[arrayfire] 12/34: Fixed histogram cuda/opencl kernels for indexed arrays
Ghislain Vaillant
ghisvail-guest at moszumanska.debian.org
Sun Sep 27 14:46:02 UTC 2015
This is an automated email from the git hooks/post-receive script.
ghisvail-guest pushed a commit to branch dfsg-clean
in repository arrayfire.
commit 40f8cd1a84b2a3f821de9ceb5f57a0db1c7b3308
Author: pradeep <pradeep at arrayfire.com>
Date: Mon Sep 21 16:27:48 2015 -0400
Fixed histogram cuda/opencl kernels for indexed arrays
Added a unit test for indexed arrays
---
src/api/c/histogram.cpp | 20 ++++++++++++--------
src/backend/cpu/histogram.cpp | 8 +++++---
src/backend/cpu/histogram.hpp | 2 +-
src/backend/cuda/histogram.cu | 7 ++++---
src/backend/cuda/histogram.hpp | 2 +-
src/backend/cuda/kernel/histogram.hpp | 9 +++++----
src/backend/opencl/histogram.cpp | 7 ++++---
src/backend/opencl/histogram.hpp | 2 +-
src/backend/opencl/kernel/histogram.cl | 9 ++++++++-
src/backend/opencl/kernel/histogram.hpp | 5 +++--
test/histogram.cpp | 19 +++++++++++++++++++
11 files changed, 63 insertions(+), 27 deletions(-)

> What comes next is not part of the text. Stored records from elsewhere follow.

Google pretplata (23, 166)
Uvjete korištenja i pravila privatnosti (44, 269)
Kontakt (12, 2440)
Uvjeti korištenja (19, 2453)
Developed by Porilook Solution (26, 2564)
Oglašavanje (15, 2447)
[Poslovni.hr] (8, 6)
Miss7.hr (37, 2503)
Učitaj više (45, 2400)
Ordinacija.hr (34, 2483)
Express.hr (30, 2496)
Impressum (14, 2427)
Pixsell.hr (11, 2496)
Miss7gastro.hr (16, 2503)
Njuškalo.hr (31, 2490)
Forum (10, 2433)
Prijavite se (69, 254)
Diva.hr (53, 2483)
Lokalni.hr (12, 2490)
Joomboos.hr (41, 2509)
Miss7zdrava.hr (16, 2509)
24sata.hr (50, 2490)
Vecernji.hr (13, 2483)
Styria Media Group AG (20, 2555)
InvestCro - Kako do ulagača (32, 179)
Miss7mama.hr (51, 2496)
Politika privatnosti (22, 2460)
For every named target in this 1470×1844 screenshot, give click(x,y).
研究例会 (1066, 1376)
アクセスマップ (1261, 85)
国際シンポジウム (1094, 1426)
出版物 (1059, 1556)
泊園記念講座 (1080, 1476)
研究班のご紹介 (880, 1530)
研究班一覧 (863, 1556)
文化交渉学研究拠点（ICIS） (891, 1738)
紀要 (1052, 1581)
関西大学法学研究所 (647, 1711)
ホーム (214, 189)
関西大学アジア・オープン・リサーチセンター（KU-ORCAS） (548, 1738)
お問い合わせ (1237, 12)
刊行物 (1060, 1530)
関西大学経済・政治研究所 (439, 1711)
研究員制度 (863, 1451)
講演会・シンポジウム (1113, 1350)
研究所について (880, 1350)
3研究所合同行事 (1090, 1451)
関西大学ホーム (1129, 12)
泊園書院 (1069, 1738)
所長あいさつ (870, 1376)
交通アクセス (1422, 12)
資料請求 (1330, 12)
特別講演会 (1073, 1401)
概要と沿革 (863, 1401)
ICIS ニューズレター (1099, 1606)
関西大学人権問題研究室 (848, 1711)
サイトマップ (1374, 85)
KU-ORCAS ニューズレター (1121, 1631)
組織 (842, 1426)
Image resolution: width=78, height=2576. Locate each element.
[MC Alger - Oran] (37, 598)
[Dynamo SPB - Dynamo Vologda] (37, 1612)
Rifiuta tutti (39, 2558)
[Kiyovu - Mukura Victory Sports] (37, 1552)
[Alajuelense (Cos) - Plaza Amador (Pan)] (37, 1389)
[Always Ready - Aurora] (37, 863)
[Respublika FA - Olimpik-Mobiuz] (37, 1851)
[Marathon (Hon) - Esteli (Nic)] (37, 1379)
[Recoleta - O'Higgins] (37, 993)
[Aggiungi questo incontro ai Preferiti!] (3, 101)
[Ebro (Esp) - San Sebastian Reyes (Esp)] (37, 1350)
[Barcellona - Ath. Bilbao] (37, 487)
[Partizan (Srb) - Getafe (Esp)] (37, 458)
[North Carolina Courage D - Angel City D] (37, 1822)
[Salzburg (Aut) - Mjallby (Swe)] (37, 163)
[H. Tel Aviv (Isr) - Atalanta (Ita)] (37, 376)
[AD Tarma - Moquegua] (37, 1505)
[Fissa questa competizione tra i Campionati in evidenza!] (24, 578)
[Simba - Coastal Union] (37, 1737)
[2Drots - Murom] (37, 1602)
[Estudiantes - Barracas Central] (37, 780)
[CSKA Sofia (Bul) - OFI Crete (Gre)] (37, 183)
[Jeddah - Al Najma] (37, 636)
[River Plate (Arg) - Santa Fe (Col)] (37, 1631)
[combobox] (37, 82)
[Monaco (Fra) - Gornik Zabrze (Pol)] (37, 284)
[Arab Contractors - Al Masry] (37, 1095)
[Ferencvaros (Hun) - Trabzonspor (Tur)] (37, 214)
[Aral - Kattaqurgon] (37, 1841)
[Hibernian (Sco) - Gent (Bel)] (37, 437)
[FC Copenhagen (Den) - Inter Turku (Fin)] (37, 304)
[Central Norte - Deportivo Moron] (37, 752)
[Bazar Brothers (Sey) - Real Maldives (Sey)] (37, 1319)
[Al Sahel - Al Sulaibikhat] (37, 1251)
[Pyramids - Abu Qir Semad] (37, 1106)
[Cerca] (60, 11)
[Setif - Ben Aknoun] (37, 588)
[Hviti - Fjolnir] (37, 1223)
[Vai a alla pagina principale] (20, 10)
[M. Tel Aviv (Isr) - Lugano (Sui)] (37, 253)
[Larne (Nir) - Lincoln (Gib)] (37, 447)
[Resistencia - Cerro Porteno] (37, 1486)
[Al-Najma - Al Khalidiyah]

diff --git a/src/api/c/histogram.cpp b/src/api/c/histogram.cpp
index 2d5477e..a7c4be7 100644
--- a/src/api/c/histogram.cpp
+++ b/src/api/c/histogram.cpp
@@ -19,9 +19,13 @@ using namespace detail;
template<typename inType,typename outType>
static inline af_array histogram(const af_array in, const unsigned &nbins,
- const double &minval, const double &maxval)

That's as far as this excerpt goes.